<<<<
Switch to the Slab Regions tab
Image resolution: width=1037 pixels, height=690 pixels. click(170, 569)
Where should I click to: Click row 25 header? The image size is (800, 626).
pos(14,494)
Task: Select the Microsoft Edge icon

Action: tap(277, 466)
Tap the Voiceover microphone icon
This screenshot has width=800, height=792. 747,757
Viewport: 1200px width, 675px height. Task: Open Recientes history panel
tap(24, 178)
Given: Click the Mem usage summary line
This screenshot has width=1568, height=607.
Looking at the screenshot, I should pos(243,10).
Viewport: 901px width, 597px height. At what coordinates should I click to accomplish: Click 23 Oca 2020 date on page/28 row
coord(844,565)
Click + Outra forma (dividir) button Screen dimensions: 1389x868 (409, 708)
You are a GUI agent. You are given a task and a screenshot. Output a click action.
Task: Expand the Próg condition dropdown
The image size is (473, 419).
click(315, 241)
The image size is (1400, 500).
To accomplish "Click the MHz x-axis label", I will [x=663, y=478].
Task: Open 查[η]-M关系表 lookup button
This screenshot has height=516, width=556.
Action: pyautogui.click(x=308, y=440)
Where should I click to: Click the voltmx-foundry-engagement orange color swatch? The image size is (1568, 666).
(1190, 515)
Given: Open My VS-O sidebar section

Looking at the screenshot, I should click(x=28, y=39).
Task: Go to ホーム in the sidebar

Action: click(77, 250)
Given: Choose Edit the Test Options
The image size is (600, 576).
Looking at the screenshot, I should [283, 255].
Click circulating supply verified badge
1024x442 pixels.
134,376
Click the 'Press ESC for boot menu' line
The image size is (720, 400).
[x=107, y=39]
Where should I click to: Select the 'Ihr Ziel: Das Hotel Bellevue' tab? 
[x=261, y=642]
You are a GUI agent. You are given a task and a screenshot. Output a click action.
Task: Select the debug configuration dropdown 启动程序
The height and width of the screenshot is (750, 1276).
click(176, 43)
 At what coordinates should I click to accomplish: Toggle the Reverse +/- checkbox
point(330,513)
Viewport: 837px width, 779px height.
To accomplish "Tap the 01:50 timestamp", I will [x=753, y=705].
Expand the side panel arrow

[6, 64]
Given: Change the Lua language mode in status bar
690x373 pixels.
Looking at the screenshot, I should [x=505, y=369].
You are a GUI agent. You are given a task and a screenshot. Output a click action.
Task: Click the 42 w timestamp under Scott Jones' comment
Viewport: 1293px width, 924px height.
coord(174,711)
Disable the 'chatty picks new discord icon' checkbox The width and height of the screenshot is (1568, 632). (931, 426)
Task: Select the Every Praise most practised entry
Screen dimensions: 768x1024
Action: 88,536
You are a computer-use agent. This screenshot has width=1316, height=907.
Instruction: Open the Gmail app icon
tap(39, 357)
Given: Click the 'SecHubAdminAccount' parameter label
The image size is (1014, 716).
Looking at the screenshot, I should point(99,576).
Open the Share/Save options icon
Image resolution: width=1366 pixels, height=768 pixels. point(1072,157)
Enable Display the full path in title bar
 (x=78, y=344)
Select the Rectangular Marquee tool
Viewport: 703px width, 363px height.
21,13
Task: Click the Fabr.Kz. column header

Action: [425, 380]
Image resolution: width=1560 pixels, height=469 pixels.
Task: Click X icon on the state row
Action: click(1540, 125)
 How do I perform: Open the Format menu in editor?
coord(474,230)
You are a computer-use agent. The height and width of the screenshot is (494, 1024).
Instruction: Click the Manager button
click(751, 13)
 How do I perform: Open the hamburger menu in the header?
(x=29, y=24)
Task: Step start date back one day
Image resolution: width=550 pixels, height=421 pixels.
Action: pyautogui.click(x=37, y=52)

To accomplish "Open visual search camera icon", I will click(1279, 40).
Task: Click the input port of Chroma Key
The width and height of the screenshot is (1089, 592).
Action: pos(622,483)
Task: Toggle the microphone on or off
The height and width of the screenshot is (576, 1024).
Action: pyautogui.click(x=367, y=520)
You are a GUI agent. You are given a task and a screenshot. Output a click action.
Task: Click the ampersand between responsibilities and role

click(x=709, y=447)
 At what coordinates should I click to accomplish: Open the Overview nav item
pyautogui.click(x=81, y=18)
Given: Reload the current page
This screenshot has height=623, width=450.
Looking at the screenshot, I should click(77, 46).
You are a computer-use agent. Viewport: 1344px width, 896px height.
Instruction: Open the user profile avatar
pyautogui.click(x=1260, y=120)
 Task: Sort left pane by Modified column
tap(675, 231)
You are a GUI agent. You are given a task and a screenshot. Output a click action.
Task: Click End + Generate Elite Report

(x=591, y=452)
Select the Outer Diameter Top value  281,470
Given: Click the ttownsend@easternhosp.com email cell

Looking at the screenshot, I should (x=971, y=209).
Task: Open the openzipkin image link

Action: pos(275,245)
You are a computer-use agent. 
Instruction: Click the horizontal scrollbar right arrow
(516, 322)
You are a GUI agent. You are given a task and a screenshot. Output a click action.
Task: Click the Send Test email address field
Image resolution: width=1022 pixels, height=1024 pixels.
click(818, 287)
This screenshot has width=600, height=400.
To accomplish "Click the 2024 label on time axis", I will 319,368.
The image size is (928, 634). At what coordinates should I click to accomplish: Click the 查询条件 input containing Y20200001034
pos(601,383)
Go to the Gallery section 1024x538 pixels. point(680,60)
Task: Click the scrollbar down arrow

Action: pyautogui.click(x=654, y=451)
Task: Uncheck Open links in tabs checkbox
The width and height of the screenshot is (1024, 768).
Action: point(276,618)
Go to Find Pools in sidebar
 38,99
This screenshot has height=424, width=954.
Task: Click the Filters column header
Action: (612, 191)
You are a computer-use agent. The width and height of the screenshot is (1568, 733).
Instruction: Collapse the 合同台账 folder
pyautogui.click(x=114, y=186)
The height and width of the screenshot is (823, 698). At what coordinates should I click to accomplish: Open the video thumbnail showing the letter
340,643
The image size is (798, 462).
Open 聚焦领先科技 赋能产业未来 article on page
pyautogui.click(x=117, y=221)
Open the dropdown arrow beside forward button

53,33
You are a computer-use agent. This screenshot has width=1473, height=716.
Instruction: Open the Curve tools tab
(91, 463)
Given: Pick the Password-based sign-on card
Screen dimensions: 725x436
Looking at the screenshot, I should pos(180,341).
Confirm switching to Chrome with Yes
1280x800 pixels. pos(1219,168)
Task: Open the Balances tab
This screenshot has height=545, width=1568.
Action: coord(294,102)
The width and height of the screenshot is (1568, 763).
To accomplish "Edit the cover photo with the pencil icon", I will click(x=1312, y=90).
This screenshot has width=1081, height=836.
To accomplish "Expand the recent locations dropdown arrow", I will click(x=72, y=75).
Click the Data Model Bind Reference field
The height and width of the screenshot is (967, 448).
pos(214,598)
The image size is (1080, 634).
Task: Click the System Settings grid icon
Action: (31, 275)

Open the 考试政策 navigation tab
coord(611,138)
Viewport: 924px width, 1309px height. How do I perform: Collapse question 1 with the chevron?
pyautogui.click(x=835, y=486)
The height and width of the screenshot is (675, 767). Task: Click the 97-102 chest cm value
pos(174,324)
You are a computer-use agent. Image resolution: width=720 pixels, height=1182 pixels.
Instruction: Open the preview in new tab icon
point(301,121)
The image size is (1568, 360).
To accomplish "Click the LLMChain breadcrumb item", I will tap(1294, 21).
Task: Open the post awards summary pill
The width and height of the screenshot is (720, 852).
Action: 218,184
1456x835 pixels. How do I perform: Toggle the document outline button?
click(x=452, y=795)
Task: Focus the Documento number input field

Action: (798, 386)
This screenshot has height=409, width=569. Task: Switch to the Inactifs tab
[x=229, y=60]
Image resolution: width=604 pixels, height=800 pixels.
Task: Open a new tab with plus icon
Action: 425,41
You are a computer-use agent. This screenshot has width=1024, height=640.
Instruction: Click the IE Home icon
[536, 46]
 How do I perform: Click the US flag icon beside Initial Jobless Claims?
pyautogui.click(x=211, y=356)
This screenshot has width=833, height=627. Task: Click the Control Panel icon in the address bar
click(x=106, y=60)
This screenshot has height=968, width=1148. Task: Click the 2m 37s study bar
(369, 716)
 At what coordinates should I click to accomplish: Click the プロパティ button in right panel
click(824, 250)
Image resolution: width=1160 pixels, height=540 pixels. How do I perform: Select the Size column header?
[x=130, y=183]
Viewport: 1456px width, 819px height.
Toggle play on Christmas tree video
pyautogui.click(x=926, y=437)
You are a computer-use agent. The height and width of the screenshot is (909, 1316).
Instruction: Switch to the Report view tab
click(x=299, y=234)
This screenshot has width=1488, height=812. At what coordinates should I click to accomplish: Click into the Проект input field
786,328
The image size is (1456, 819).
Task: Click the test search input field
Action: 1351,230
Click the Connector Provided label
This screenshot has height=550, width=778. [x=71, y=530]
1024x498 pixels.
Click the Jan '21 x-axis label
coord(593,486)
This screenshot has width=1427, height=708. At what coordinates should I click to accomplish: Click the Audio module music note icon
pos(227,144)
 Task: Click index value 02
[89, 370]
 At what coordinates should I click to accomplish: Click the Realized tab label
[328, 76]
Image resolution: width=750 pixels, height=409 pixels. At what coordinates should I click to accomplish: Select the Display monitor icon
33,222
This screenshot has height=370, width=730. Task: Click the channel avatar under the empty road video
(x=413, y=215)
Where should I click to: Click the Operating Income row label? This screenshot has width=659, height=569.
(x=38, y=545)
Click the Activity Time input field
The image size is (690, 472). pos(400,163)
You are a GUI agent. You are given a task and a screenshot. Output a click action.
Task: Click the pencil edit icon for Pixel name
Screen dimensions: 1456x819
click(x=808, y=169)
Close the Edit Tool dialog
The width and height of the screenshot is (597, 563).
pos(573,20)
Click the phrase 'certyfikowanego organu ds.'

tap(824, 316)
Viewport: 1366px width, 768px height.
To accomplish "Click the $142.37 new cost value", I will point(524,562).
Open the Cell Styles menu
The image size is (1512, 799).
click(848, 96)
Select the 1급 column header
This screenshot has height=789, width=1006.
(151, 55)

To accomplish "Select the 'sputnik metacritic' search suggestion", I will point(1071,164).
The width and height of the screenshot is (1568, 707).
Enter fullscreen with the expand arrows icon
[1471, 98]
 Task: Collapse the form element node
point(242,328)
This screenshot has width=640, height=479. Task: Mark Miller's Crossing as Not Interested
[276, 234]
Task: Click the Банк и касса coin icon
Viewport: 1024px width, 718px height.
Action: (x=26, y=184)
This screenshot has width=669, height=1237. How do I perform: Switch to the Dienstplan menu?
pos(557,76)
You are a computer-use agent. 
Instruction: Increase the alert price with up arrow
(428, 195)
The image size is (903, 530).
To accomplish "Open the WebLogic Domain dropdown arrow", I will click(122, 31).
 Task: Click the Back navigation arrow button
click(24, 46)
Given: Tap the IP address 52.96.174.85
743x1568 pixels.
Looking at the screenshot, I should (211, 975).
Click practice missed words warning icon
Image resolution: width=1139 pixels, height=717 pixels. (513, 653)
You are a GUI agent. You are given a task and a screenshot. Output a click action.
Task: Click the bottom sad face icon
>>>>
- [ASSIGNMENT]
The answer must consist solely of the number of lines in the listing that include the string "summary".

- [RESPONSE]
2